* [EXERCISE AIM] Would you please copy the part of the material below that opens with the line containing "Task: Open the Trace menu" and closes with the line containing "Screen dimensions: 731x469"? Copy it exactly, and only it.

[SUPPLIED MATERIAL]

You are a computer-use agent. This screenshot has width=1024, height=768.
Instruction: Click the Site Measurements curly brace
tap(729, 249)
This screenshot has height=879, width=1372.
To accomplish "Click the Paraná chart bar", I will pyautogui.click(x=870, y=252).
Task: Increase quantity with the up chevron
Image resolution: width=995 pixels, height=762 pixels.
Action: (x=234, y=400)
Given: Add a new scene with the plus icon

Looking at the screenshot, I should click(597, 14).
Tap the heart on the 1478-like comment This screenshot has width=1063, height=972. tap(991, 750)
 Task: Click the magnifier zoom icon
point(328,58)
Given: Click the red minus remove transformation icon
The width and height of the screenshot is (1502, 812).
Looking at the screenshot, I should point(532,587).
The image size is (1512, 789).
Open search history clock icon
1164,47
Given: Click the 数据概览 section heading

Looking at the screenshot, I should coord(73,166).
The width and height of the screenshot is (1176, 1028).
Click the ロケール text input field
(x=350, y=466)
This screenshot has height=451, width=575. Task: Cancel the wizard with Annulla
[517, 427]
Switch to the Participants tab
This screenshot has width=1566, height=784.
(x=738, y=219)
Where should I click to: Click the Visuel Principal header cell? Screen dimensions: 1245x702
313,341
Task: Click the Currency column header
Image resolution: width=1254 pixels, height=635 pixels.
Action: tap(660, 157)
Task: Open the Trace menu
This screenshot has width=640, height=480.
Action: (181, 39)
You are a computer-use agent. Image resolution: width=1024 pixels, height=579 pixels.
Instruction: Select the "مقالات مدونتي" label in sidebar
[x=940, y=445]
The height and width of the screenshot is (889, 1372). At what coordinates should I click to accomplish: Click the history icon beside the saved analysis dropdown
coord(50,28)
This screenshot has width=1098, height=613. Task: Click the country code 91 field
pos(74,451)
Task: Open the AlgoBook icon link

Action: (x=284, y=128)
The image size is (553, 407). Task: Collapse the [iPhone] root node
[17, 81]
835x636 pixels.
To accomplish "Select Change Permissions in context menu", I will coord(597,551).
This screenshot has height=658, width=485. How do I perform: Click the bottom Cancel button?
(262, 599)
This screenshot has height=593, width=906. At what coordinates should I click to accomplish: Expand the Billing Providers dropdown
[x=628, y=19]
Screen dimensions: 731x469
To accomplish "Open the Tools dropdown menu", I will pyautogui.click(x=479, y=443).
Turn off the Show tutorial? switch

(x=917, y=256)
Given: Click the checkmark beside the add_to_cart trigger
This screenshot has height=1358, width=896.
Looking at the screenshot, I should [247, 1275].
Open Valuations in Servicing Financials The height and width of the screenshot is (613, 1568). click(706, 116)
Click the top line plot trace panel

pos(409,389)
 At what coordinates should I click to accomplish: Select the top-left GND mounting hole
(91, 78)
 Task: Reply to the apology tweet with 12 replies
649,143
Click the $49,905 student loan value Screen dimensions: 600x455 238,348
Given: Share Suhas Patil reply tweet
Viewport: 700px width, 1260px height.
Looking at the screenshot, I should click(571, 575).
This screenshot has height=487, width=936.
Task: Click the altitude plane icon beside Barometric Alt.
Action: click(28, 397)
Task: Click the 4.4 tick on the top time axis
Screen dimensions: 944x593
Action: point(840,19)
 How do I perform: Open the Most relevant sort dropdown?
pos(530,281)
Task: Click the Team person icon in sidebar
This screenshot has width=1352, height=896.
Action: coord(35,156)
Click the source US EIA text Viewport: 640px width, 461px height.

[/SUPPLIED MATERIAL]

* [ANSWER BOX]
Task: Open the Trace menu
This screenshot has width=640, height=480.
Action: (181, 39)
You are a computer-use agent. Image resolution: width=1024 pixels, height=579 pixels.
Instruction: Select the "مقالات مدونتي" label in sidebar
[x=940, y=445]
The height and width of the screenshot is (889, 1372). At what coordinates should I click to accomplish: Click the history icon beside the saved analysis dropdown
coord(50,28)
This screenshot has width=1098, height=613. Task: Click the country code 91 field
pos(74,451)
Task: Open the AlgoBook icon link

Action: (x=284, y=128)
The image size is (553, 407). Task: Collapse the [iPhone] root node
[17, 81]
835x636 pixels.
To accomplish "Select Change Permissions in context menu", I will coord(597,551).
This screenshot has height=658, width=485. How do I perform: Click the bottom Cancel button?
(262, 599)
This screenshot has height=593, width=906. At what coordinates should I click to accomplish: Expand the Billing Providers dropdown
[x=628, y=19]
Screen dimensions: 731x469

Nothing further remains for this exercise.